Approved as a qualified domestic institutional investor (QDII) in August 2007, HFT launched its China Overseas Best Selection Fund in June 2008 – the best performing QDII fund in China with an accumulated return of 72.9% as at November 23.

Earlier this year, the State Administration of Foreign Exchange raised HFT’s QDII quota to $1 billion, enabling it offer more fund products.

With the Hong Kong subsidiary’s international exposure adding value to HFT’s QDII fund clients in China, Tian anticipates launching a second QDII fund next month, pending regulatory approval, with a Greater China theme focusing on Hong Kong and Taiwan.

On the retail front in Hong Kong, HFT plans to launch mutual fund products invested in equity and fixed-income assets.
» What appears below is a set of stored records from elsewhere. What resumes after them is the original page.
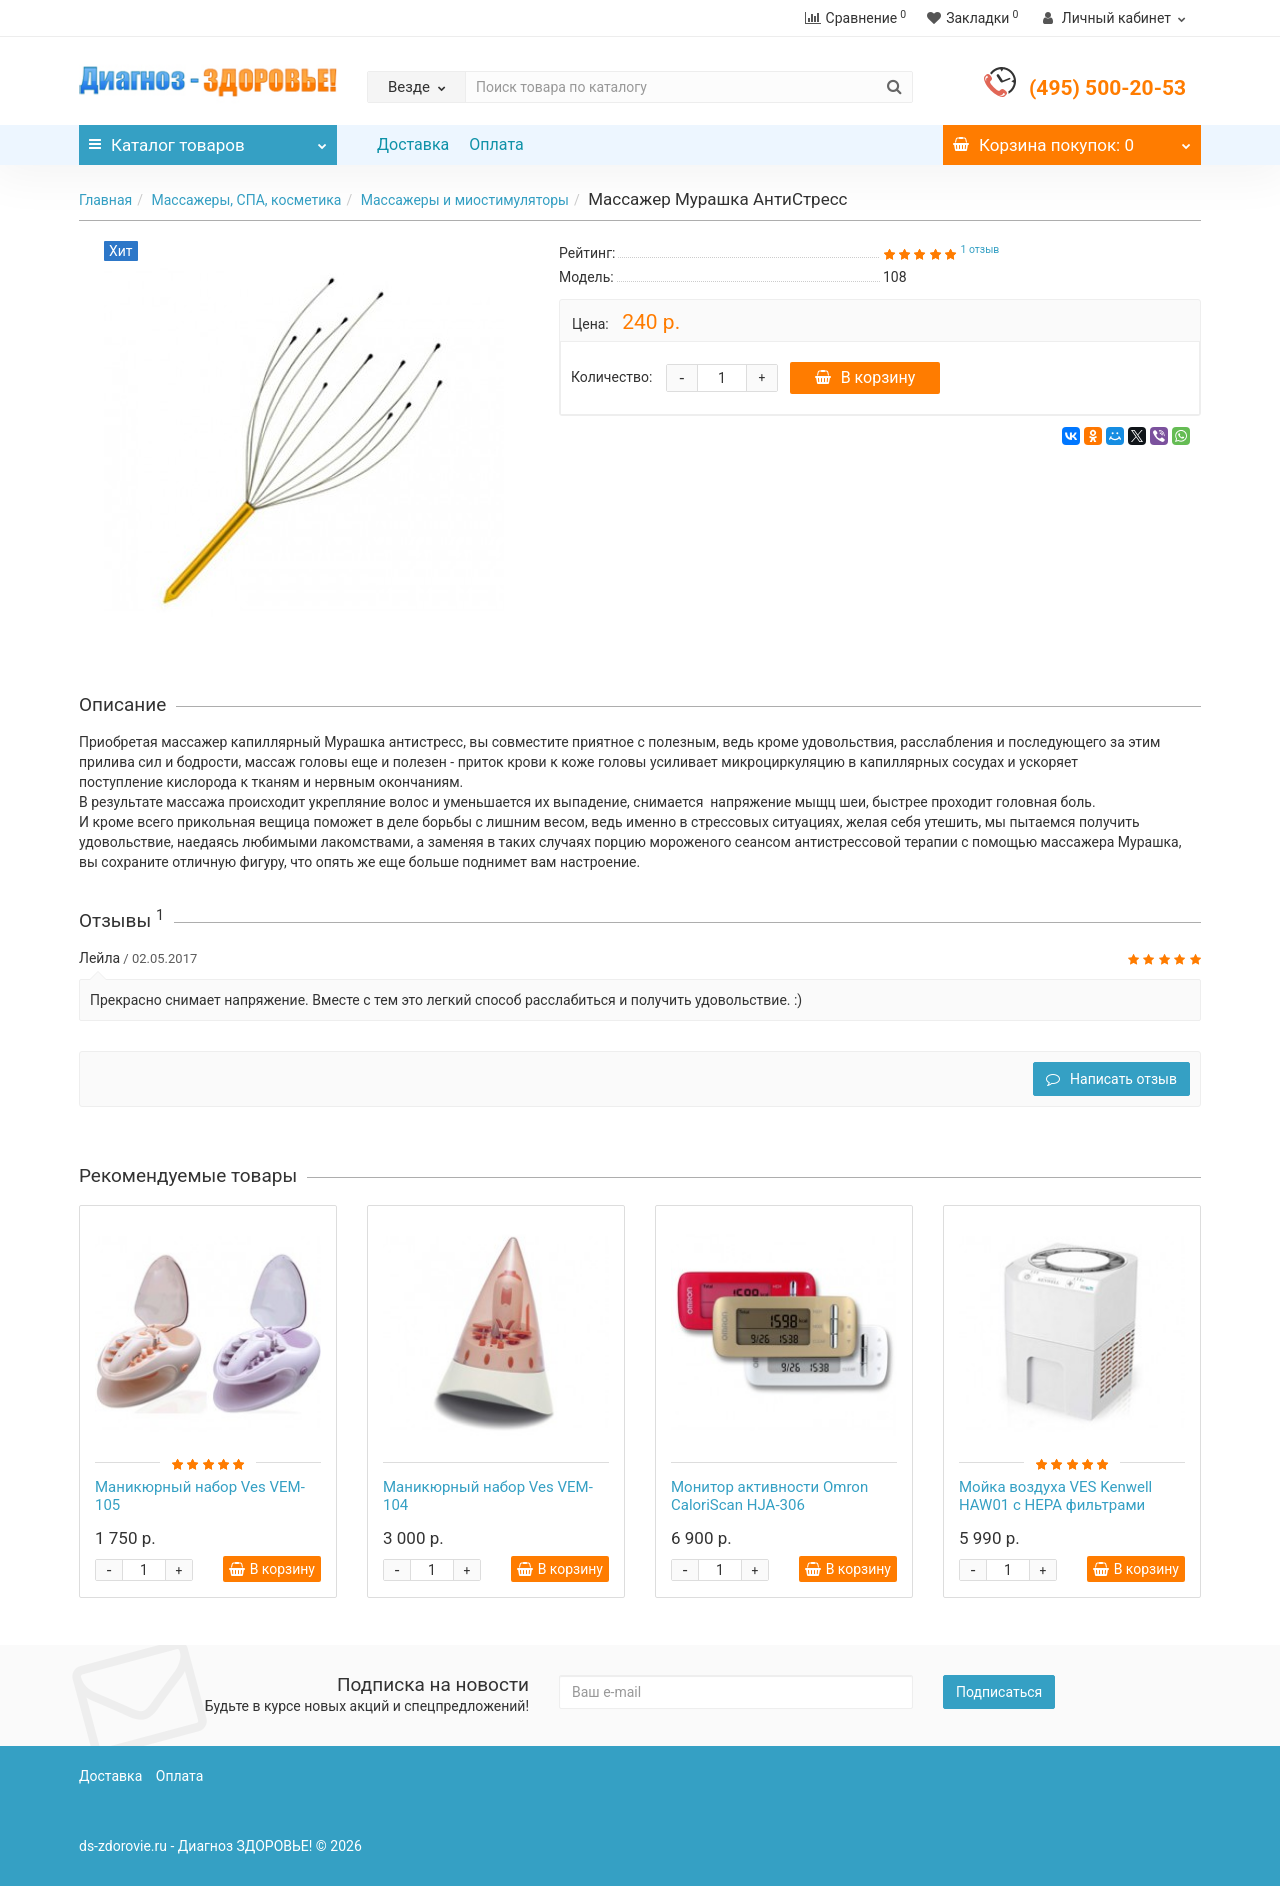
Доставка (413, 144)
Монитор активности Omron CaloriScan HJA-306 (769, 1496)
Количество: (611, 377)
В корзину (866, 377)
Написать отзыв (1111, 1079)
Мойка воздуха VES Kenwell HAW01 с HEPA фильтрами (1055, 1496)
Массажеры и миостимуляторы (465, 200)
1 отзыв (979, 249)
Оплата (496, 144)
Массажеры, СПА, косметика (246, 200)
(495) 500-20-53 (1107, 88)
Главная (105, 200)
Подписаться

Lo discloses that an RMB fixed-income product will be available to Hong Kong investors within the next 12 months.

Hong Kong has seen Chinese asset management firms flocking to Hong Kong to build international arms, including China Southern, Harvest Global Investment, and China Asset Management Company (AMC).

China AMC (HK), together with Citigroup First Investment Management, launched the China Select Fund on November 18, focusing on equity investments both in China and offshore. The former, acting as the sub-manager, formulates the investment strategy and selects stocks by a bottom-up approach.

Tian acknowledges that HFT is also considering whether to engage in a similar cooperation with a local partner to leverage its research and investment capability in the A-share market.

With registered capital of HK$60 million ($7.7 million), HFT HK obtained approval from the CSRC in February and was recognised as an investment adviser and asset manager on October 27.

Having a lean team of 10, settling next to BNP Paribas on the 30th floor of Exchange Square Three, Tian confirms that the Hong Kong subsidiary has already completed some key hires and will recruit more locally, while also transferring some staff from its Shanghai headquarters.